** SOURCE MATERIAL follows **
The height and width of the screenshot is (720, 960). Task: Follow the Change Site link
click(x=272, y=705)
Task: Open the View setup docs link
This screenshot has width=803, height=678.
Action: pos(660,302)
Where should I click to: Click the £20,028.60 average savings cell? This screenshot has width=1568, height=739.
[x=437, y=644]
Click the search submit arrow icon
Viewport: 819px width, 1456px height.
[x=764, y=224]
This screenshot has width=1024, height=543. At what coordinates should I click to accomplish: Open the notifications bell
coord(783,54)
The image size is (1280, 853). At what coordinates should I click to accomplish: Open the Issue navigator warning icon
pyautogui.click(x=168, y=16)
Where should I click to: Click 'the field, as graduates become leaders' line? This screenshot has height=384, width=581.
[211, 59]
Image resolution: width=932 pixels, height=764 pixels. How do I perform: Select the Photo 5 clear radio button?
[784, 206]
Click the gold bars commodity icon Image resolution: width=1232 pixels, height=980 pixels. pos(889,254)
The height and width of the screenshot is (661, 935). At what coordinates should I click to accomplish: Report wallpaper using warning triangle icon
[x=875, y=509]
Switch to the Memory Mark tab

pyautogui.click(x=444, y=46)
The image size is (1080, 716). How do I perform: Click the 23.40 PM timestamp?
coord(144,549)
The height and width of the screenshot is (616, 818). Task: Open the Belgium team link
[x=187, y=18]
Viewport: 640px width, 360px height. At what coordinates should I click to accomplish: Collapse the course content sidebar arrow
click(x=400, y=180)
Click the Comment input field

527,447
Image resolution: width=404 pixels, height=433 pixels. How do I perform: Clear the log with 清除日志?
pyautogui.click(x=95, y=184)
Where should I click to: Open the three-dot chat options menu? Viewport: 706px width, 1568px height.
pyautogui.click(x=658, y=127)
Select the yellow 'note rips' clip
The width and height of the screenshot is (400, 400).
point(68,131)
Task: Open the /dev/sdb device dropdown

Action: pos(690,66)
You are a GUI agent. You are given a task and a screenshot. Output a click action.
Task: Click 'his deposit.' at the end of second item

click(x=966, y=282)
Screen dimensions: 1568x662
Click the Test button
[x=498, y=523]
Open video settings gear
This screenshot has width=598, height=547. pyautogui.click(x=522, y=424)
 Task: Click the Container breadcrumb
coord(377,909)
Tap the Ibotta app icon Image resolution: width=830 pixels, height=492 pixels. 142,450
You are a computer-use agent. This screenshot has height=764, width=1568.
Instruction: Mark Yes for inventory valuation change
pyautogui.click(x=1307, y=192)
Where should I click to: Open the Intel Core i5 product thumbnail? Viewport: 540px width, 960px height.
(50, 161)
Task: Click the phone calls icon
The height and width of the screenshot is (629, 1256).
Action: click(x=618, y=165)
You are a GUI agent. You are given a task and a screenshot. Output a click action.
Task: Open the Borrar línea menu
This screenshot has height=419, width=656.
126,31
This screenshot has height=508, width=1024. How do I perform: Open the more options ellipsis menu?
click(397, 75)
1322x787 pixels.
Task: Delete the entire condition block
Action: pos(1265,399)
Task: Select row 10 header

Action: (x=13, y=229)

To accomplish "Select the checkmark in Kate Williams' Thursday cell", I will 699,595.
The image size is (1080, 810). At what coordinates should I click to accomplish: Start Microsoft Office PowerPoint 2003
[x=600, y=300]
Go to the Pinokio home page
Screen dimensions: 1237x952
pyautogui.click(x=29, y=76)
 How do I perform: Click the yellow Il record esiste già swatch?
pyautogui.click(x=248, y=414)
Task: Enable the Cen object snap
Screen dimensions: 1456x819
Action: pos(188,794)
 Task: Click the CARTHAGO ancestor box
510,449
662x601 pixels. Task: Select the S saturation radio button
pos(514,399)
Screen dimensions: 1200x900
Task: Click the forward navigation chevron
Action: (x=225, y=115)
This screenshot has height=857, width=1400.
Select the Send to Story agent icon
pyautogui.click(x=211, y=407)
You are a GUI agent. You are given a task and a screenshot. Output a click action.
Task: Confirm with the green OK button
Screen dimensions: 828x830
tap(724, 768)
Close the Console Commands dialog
** End of SOURCE MATERIAL **
■ WHAT YOU ARE ASKED TO DO
Restate word for word the entries above from the line with "Where should I click to: Click 'the" through the line with "Click the gold", inclusive, leaving out everything else.

■ RESULT OF THE TASK
Where should I click to: Click 'the field, as graduates become leaders' line? This screenshot has height=384, width=581.
[211, 59]
Image resolution: width=932 pixels, height=764 pixels. How do I perform: Select the Photo 5 clear radio button?
[784, 206]
Click the gold bars commodity icon Image resolution: width=1232 pixels, height=980 pixels. pos(889,254)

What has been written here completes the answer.